Please reproduce word for word the part of the data that opens with the line containing "Task: Toggle the light/dark theme sun icon" and closes with the line containing "should pyautogui.click(x=373, y=517).".

-- START --

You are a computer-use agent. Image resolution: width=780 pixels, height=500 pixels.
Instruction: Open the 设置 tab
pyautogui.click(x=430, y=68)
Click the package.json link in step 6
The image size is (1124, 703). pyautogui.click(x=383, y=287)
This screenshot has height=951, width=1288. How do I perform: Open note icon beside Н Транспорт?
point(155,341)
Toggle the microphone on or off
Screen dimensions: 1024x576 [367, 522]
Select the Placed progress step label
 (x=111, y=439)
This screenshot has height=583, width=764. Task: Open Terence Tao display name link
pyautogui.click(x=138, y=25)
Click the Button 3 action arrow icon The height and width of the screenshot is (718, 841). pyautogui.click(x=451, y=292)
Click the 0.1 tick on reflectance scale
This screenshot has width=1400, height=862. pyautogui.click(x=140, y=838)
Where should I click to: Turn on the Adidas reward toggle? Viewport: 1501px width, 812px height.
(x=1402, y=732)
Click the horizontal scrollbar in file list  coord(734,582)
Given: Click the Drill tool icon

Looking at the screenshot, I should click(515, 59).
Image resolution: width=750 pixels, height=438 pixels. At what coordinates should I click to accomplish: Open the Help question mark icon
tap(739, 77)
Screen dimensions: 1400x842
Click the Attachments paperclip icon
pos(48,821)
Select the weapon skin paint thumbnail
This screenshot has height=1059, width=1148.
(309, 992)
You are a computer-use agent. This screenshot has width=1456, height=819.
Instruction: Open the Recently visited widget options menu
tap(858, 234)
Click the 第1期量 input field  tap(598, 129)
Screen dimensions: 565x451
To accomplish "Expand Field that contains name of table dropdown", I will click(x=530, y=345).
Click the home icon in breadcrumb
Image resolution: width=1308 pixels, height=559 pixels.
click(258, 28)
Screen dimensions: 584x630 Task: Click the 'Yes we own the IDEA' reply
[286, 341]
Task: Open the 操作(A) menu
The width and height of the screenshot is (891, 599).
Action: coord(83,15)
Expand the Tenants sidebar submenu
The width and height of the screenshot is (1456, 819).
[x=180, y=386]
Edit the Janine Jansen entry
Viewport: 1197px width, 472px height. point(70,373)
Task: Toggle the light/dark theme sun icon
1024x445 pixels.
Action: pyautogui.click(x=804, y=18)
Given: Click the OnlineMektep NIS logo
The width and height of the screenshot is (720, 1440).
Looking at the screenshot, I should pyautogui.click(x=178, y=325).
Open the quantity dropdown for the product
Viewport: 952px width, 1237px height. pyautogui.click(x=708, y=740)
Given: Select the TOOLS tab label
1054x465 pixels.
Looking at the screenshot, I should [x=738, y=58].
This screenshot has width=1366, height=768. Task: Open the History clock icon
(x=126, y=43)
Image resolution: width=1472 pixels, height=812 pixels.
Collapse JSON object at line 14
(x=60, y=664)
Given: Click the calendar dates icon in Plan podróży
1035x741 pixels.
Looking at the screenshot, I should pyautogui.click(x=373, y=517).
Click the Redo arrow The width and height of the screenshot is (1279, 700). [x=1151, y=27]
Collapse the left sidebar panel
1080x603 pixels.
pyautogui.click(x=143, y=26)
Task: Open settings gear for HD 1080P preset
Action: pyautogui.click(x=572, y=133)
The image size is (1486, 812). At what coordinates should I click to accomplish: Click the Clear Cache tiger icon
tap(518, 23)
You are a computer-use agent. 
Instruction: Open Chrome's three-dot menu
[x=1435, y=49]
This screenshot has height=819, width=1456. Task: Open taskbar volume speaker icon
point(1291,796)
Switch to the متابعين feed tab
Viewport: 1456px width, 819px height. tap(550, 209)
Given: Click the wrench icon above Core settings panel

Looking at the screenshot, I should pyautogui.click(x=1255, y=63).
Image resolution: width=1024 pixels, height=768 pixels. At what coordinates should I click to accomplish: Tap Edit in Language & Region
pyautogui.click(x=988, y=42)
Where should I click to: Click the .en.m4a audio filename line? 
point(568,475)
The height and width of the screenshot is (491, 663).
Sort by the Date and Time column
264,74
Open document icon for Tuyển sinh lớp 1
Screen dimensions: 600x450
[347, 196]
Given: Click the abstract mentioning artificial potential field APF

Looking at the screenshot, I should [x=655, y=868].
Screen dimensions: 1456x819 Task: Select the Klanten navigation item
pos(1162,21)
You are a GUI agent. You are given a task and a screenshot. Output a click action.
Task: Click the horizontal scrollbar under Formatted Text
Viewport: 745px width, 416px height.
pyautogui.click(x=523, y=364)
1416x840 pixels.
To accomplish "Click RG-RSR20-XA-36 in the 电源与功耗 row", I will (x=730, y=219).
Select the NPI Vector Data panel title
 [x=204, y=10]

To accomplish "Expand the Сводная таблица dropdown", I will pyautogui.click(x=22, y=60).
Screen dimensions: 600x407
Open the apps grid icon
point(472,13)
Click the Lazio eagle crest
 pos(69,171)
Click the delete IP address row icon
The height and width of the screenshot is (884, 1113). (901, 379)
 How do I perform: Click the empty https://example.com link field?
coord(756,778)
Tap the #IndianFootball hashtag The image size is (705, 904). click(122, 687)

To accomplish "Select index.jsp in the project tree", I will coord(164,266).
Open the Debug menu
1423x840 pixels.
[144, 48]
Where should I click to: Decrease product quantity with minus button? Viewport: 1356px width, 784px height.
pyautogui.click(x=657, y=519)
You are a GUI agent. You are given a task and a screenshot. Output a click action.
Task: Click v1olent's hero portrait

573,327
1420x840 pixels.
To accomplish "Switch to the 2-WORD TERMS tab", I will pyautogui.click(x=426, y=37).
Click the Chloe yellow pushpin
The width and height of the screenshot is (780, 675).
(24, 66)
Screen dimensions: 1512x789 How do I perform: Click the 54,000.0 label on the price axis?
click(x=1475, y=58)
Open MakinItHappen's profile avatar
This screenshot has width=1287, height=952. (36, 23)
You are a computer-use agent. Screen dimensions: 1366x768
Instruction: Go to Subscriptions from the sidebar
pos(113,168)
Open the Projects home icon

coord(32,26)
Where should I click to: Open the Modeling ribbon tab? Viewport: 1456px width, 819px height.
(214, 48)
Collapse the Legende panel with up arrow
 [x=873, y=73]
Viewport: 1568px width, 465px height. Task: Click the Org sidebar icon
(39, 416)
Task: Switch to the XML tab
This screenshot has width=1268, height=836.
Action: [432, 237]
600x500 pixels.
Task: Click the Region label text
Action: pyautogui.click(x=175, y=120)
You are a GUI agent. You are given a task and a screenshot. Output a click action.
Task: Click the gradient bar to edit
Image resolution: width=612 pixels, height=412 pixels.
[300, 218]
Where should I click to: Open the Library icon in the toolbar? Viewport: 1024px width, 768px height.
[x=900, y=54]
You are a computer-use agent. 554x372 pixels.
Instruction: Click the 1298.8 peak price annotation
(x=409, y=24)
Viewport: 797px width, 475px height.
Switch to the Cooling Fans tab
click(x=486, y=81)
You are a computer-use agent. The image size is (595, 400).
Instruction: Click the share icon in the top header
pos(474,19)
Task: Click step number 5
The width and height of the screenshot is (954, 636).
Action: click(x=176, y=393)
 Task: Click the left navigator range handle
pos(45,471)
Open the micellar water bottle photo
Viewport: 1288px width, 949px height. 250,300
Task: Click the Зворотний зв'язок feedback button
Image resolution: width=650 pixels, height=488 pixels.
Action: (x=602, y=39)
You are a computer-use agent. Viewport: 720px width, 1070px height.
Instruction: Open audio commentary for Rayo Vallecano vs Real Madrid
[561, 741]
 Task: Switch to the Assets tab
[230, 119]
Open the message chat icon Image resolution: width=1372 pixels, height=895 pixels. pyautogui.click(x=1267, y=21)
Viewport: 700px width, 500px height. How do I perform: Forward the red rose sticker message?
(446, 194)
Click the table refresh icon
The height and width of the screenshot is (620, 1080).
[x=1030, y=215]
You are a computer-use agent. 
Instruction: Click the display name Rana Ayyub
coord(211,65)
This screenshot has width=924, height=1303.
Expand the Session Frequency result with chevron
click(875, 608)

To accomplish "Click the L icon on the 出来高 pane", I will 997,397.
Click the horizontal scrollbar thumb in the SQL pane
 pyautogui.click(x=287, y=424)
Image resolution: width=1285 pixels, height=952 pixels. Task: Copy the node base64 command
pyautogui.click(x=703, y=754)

-- END --

◆ **Finished task**
Task: Toggle the light/dark theme sun icon
1024x445 pixels.
Action: pyautogui.click(x=804, y=18)
Given: Click the OnlineMektep NIS logo
The width and height of the screenshot is (720, 1440).
Looking at the screenshot, I should pyautogui.click(x=178, y=325).
Open the quantity dropdown for the product
Viewport: 952px width, 1237px height. pyautogui.click(x=708, y=740)
Given: Select the TOOLS tab label
1054x465 pixels.
Looking at the screenshot, I should [x=738, y=58].
This screenshot has width=1366, height=768. Task: Open the History clock icon
(x=126, y=43)
Image resolution: width=1472 pixels, height=812 pixels.
Collapse JSON object at line 14
(x=60, y=664)
Given: Click the calendar dates icon in Plan podróży
1035x741 pixels.
Looking at the screenshot, I should pyautogui.click(x=373, y=517).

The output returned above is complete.